Sunday, May 1, 2016

1+1: Maley Performs Bach and Glass

Artwork by Kelly Schultz

Pianist Rachel Elizabeth Maley presented a 60-minute recital of works by Philip Glass and J.S. Bach to raise funds for three local human services charities Sunday at St. Patrick's Church of St. Charles. Conceived as a program exploring compositional parallels, to us it was realized as a program of intersections, or incongruities.

St. Patrick's is a light, spacious and beautiful building whose muted earth tone interior is decorated with stark contrasts. A few human likenesses are surrounded by overwhelming patterns of rigidly ordered geometric forms. In the stained glass windows, the human figures are intersected by shapes with dark, heavy boundaries. We leave the interpretation to you.

In the midst of these visual tessellations, Maley explored the non-melodic motifs of Bach in a slow movement from the Italian Concerto (1735), Partita No. 1 (1726) and Toccata in E minor (1706). As a master of counterpoint, Bach displayed an astonishing talent for building large scale works out of small materials: he could use a single four-note sequence to produce many bars of music by inverting, transposing, multiplying or subdividing it.

This is the parallel with Glass, whose Études 2, 3, 6, 12, 20 (written between 1992 and 2012) also demonstrate composition based on, as he puts it, "repetitive musical structures." Using a pair of alternating notes like blades of grass, his works are more like textural landscapes than melodic tableaux — colored and shaded, but abstract rather than descriptive.
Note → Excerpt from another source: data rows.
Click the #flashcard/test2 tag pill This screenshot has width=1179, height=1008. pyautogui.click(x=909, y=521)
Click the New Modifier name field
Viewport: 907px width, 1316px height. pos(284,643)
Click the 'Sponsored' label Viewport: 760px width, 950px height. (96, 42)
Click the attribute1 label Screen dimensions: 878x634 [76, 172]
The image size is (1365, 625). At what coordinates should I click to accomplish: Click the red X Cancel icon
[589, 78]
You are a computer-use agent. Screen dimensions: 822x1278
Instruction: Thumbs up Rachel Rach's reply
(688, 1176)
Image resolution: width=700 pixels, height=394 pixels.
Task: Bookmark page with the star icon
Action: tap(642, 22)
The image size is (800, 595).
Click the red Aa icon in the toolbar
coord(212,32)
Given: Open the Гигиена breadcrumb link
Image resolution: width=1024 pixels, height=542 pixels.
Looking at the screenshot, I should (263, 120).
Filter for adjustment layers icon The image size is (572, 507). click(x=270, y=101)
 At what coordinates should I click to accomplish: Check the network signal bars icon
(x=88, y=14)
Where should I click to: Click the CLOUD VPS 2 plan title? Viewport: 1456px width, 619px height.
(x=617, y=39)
Maley has combined these composers before, and the extent of her understanding was evident as she shifted easily from Bach to Glass twice without pausing. Working from a digital tablet, she "turned pages" by tapping a pedal, and executed 300 years of keyboard technique with the touch sensitivity of a pianist and the left-hand skill of an organist, varying her volume of sound independently from a volume of notes so massive they had to be performed by remembering rather than by reading.

And instead of a mere exhibition of the music, this recital was an art performance in which Maley herself was the meaningful gesture against the repetitive musical structures of thousands of dots and lines. Swaying fluidly from phrase to phrase, tensing and relaxing, leaning forward, cracking a smile — her performance was beautifully imperfect and essentially human. It's an intersection of form and gesture she gravitates to in her own work, and in the images she paired with this event.

And if you knew her, you might say it's the kind of incongruity she works with every day.